Everything In Life Is A Teacher

 

We are here in this physical form of existence to learn and evolve.

How do we learn? Through experience and interaction with everything in our life.

Everything supposedly good or bad are teachers. There are two valid ways to approach the world as our teacher / mirror / lesson. The spiritual and the agnostic perspective. The first way is that something divine put these teachers on our path. Perhaps God, a spirit helper, our deeper self, or a pre-determined life-path put these lessons in our experience so that we learn what we need this lifetime.

Or perhaps we could approach it from a purely agnostic perspective, using the seemingly random experiences in our life as a catalyst for self-evolution, introspection and change in our lives. We can all agree that there is something to learn from everything but we often forget to give the teachers in our life our full attention. When we forget to pay attention, we loose the lesson. This is seen in people who are perpetually in unhealthy relationships or dead-end jobs; or who are continually doing the same things expecting different results (the definition of insanity).

Here are four categories of teachers in our life:

People

Every person who enters our life — whether the relationship is fleeting or lasts a lifetime; A positive or negative experience — is a valuable teacher. Even the negative interactions teach us what we want and don’t want. We begin to see patterns of things to avoid. We learn about ourselves and how we react.

Animals

Every animal that crosses our path is a carrier of symbolism which the inquisitive ponder. What does the bird flying in the sky symbolize to you? Perhaps freedom and a higher perspective. How does this relate to your life right now? The snake slithering across your path … how does groundedness, going with the flow, shedding old skin and sixth sense relate to your questions?

Our Body

Listening to what our body says is sometimes the most true and obvious source of wisdom. Does our breath and heart quicken after meeting someone? What does that mean? Do you ever feel butterflies in your stomach? What does that mean given the context where it happened?

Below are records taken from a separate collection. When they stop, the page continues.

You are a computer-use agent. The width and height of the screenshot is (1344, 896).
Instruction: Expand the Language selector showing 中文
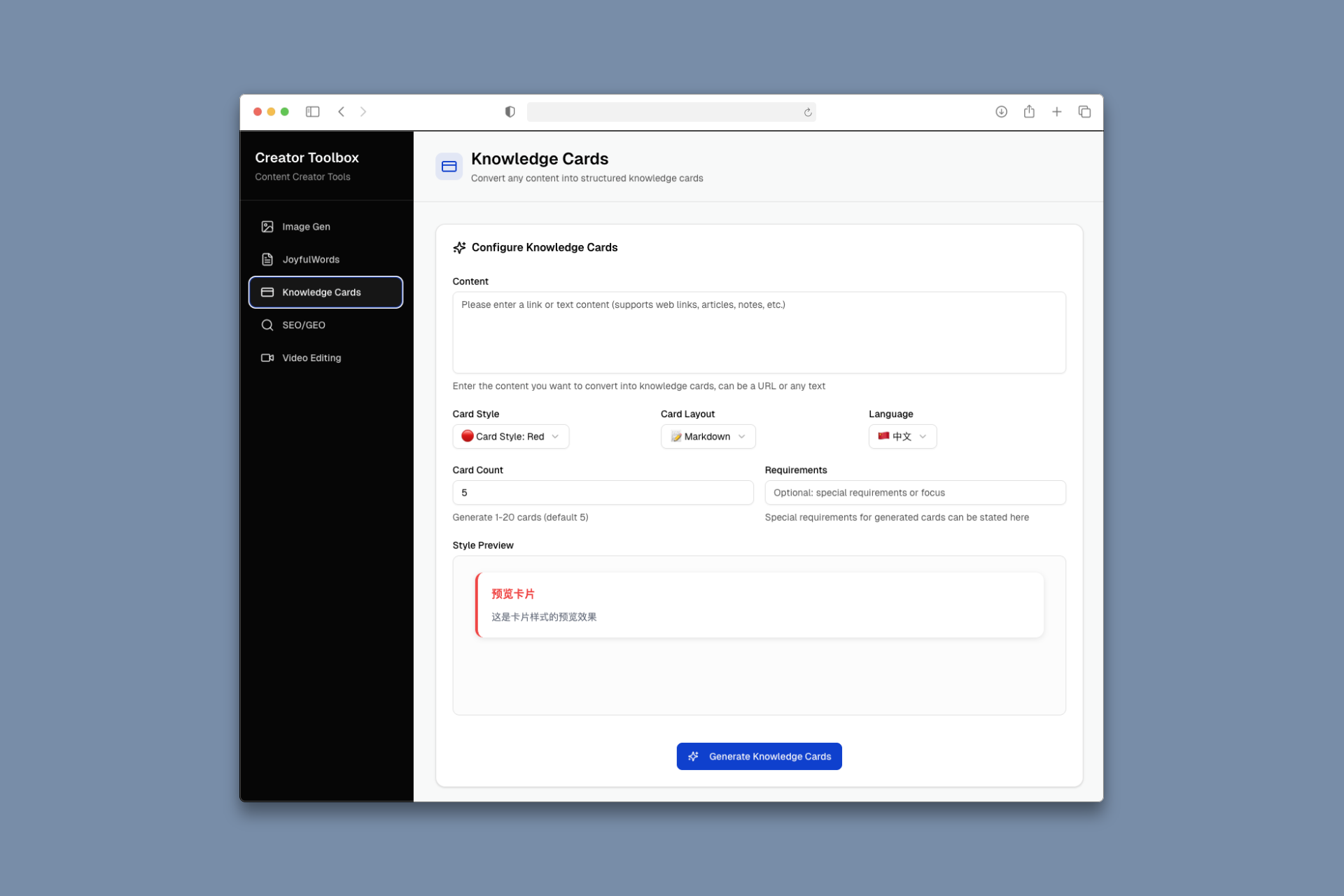coord(902,436)
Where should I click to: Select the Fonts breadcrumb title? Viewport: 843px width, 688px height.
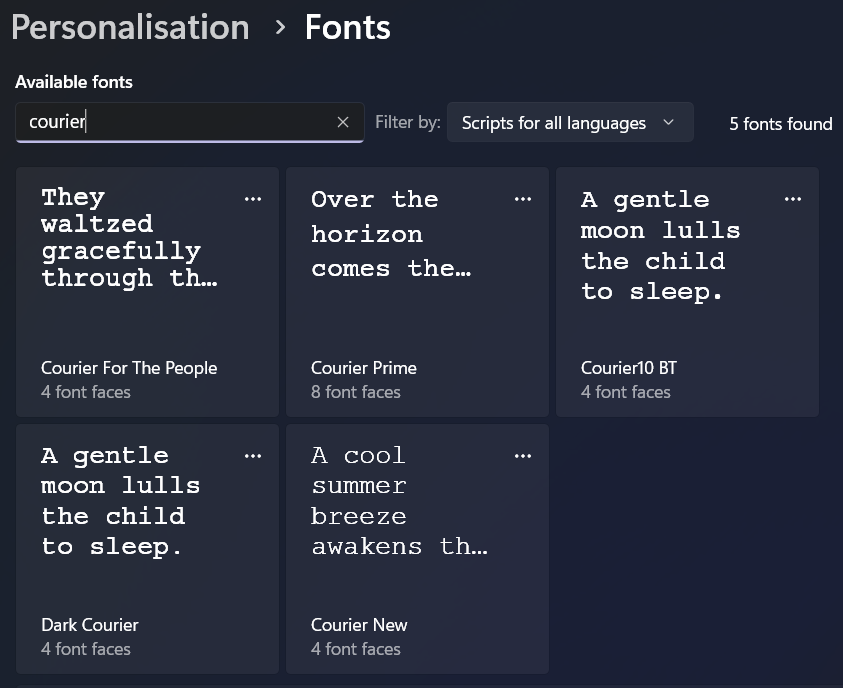tap(347, 28)
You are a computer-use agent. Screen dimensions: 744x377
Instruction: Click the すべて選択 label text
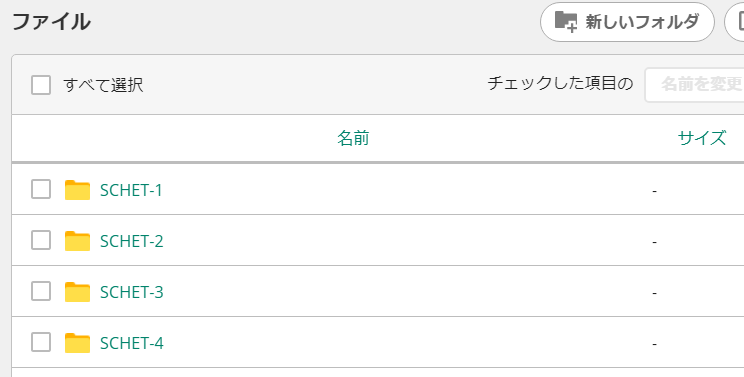coord(103,85)
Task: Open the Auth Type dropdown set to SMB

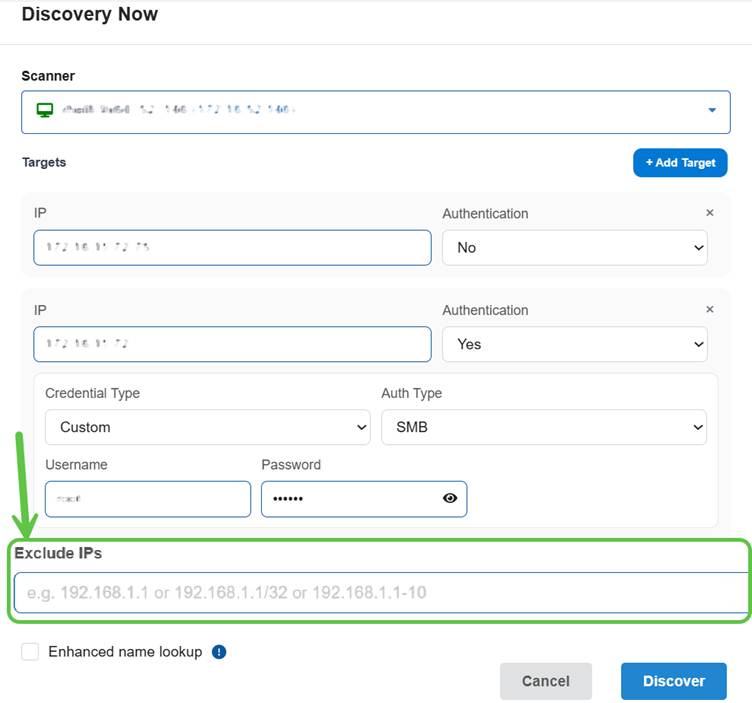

For women especially, paying attention to the cycles of their body is critical to understanding where they are and what that means.

But perhaps the most stern teacher is dis-ease or other physical afflictions. What emotional state or thought patterns could give rise to the ailment? Do you have too much non-transmuted anger? Are you suppressing emotions? Do you love and accept yourself? Is your career eating you alive? Are the people in your life creating harmony…or disharmony?

If you are feeling itchy, what is under your skin?

If you injured yourself, it is a lesson to be more aware of your surroundings and slow down.

If disease is forcing you to be sedentary, it is time to reflect, introspect, visualize and meditate.

If you have inflammation, it is a sign to have more compassion as well as to eat a diet with more anti-inflammatory vegetables.

Our body is the strongest teacher of all.

Circumstance

Sometimes life circumstances are not what you wanted. I have a friend who got into an accident and was forced to stay immobile at a friend’s house in the middle of nowhere while her car was being fixed for weeks. This unintended circumstance forced her into a state of introspection. It removed her from her normal day-to-day environment and allowed her to pursue new avenues of potential she may not have otherwise done. Adversity always contains a lesson; the question is will you learn the lesson or not? Sometimes circumstances come about to prevent something worse from happening. Like getting in a dangerous or worse situation. Sometimes the only thing that can stop a person from getting into a bad situation is something less bad but still troublesome. 

Of course happy and comfortable circumstances also contain lessons, but those are the easy lessons we have no problem accepting into our life. It is the supposed negative circumstances which are more difficult to accept. But once we begin asking the people, animals, circumstances and our bodies “What are you trying to tell me? What is the lesson here? What is the symbolism here? What are you pointing me to?” … the negative situations begin to fade away while being replaced with a more harmonious experience.